Они работали вместе, и, когда они закончили, он сказал:
– А ведь неплохо?
Внизу была надпись: «Мир и покой». Он едва не рассмеялся – что может быть худшим описанием фермы? В картинке не было ни капли правды. Просто очередная сказочка про Америку. На настоящей ферме разорившиеся пьющие фермеры, голодные животные на грани выживания. Ожесточившиеся жены и сопливые детишки, сломленные старики, отдавшие этой земле всю жизнь.
Было слышно, как дождь бьет в желоб и по подоконнику. Она повернулась на стуле посмотреть.
– Вроде сейчас утихнет, – сказал он, просто чтобы что-то сказать.
– Мне нравится звук. Люблю дождь, а ты? Иногда мне хочется выбежать вот туда, на улицу.
Он улыбнулся.
– И мне. Тоже вот в голову пришло.
Она, кажется, вдруг поняла, что в халате, встала, забрала у него тарелку и принялась отмывать в раковине.

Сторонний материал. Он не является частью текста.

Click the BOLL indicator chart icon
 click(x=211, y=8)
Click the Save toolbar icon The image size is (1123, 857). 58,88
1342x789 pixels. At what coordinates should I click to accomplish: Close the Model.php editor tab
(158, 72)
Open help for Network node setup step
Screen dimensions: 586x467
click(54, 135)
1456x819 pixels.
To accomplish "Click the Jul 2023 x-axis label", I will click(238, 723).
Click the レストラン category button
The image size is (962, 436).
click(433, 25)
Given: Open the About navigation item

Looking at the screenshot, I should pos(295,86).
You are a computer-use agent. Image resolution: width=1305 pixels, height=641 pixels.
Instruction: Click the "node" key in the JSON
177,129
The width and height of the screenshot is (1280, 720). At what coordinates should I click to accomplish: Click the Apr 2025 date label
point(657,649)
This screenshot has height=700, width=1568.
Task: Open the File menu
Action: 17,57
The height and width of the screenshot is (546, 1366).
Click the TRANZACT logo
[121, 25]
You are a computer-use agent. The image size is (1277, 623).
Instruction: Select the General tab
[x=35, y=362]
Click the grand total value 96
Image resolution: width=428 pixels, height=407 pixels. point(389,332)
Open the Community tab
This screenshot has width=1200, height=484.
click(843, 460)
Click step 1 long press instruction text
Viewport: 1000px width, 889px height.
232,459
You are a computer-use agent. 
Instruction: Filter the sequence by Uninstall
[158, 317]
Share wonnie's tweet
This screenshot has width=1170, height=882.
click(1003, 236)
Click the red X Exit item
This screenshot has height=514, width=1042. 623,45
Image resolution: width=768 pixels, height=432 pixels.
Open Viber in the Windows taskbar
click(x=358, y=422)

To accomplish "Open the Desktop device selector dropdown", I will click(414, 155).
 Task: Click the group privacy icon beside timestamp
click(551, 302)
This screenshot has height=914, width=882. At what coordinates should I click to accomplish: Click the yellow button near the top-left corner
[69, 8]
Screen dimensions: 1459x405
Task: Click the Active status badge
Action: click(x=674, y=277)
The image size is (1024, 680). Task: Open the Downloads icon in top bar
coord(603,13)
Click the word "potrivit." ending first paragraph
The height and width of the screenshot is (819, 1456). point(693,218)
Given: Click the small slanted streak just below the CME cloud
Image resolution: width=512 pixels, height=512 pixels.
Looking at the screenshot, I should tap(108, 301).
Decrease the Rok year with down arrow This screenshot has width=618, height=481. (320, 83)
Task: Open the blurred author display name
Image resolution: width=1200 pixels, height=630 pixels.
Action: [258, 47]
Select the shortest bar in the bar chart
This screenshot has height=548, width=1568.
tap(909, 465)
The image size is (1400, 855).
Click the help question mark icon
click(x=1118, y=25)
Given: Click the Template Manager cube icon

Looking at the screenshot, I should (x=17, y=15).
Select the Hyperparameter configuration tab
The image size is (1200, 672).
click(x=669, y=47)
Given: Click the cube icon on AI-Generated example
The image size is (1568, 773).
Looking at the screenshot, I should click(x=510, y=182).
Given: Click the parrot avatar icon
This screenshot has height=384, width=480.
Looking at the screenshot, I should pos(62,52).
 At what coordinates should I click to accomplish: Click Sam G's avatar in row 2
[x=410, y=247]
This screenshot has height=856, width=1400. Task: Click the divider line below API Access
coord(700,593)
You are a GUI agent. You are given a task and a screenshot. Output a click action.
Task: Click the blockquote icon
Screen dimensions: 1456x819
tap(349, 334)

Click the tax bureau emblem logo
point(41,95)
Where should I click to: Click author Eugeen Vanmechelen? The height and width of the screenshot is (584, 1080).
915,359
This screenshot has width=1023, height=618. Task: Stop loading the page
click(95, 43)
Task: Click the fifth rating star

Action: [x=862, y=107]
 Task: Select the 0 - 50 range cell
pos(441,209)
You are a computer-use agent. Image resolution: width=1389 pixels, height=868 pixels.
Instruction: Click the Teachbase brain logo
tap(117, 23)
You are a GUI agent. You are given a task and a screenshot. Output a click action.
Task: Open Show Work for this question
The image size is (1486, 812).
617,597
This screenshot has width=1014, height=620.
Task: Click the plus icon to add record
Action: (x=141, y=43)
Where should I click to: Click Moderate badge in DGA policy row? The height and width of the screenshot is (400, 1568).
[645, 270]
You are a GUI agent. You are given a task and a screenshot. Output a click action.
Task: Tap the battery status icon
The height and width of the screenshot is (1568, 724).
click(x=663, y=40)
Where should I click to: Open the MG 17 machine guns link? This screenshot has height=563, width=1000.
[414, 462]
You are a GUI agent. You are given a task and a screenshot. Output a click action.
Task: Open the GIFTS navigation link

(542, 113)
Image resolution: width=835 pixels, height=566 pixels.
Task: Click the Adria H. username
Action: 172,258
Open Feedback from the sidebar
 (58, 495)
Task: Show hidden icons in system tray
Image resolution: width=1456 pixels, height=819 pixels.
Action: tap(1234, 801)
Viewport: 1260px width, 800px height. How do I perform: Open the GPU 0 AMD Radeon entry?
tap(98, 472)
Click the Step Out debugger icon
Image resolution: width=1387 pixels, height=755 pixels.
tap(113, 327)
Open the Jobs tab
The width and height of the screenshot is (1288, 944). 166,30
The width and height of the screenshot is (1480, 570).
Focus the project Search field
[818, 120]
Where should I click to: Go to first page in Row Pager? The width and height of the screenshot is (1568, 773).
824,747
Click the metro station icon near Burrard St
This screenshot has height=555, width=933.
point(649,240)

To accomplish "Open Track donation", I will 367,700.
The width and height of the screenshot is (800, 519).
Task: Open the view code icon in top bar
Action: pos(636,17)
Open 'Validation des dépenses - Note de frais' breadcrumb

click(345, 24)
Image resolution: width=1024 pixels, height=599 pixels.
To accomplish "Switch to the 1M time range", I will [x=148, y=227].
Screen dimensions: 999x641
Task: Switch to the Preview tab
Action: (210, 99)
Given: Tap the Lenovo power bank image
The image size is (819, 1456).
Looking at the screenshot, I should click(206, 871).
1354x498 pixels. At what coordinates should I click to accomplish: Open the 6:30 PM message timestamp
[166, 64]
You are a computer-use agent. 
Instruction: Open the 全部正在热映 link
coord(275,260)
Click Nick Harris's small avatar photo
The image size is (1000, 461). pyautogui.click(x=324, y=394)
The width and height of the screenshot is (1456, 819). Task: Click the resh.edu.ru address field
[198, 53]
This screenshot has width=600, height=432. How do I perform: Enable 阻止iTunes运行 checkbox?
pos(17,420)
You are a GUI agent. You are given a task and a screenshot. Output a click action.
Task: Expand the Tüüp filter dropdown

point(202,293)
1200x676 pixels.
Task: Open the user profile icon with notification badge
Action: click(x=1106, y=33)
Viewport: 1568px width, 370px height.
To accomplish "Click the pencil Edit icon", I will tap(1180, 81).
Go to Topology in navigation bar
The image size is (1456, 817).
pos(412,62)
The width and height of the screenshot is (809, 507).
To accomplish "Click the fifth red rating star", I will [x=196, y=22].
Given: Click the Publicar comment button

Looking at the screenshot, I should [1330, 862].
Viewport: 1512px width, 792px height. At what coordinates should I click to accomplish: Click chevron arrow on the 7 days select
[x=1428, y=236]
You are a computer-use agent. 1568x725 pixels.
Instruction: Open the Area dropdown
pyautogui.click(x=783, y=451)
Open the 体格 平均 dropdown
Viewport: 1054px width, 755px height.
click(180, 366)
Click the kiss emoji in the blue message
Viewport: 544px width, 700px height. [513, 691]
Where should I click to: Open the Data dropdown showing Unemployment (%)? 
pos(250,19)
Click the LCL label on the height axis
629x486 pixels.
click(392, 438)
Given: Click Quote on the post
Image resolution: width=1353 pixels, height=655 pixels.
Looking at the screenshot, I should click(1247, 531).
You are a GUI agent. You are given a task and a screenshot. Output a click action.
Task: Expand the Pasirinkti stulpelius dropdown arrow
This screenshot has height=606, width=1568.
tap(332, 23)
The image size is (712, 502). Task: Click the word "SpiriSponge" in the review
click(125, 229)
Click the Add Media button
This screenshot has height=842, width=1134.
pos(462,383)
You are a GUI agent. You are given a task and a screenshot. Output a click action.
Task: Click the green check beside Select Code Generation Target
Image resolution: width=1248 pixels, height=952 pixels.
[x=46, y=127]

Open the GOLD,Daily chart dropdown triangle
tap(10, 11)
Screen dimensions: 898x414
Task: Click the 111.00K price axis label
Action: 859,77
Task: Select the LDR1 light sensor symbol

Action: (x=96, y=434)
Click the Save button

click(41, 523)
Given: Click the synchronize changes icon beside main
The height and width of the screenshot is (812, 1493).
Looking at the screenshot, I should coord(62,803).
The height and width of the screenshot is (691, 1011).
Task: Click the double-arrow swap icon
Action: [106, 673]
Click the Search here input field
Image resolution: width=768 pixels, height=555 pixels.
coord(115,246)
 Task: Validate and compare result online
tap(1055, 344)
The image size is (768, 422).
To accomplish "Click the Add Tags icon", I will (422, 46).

– Клянусь, не знаю, что со мной не так.
Он смотрел на ее худую спину.
– Да это все дождь. Просто дождливый день.
Она покачала головой, будто уверенная, что ему никогда не понять, что с ней не так.
Он подошел, забрал у нее тарелку и аккуратно поставил.
– Разобьете же.
Она обернулась, расплакалась, он обнял ее, и она прижалась к нему. Словно испуганный ребенок, и они стоя ли так на старой кухне его матери, дождь лил, а они не шевелились, не шевелились.
И все исчезает
1
Колледж, основанный в 1879 году, бывшая семинария, располагался на берегу Гудзона на шести сотнях акров поросшего травой побережья. Почти все корпуса его были построены из светло-серых речных камней, но те, которые возвели уже в шестидесятые, отличал стиль «брутализм»[36]: длинные бетонные сооружения с прямоугольными окнами, и всё вместе выглядело как нескладный анахронизм. Оттуда, где стоял Джордж, виднелась деревянная беседка на утесе – почти как на картине Томаса Коула[37] «Река в Катскиллских горах». За последние лет сто пейзаж толком не изменился. Но выше по реке, в районе Троя и завода «Дженерал Электрик» в Скенектади, берега окаймляли промышленные постройки, порождавшие бесконечные потоки отходов и печатных плат. Ему казалось, что практически невозможно смотреть на пейзаж Коула с невинным удовольствием, как в девятнадцатом веке, теперь, когда все было так безнадежно испорчено – и природа, и взгляд наблюдателя.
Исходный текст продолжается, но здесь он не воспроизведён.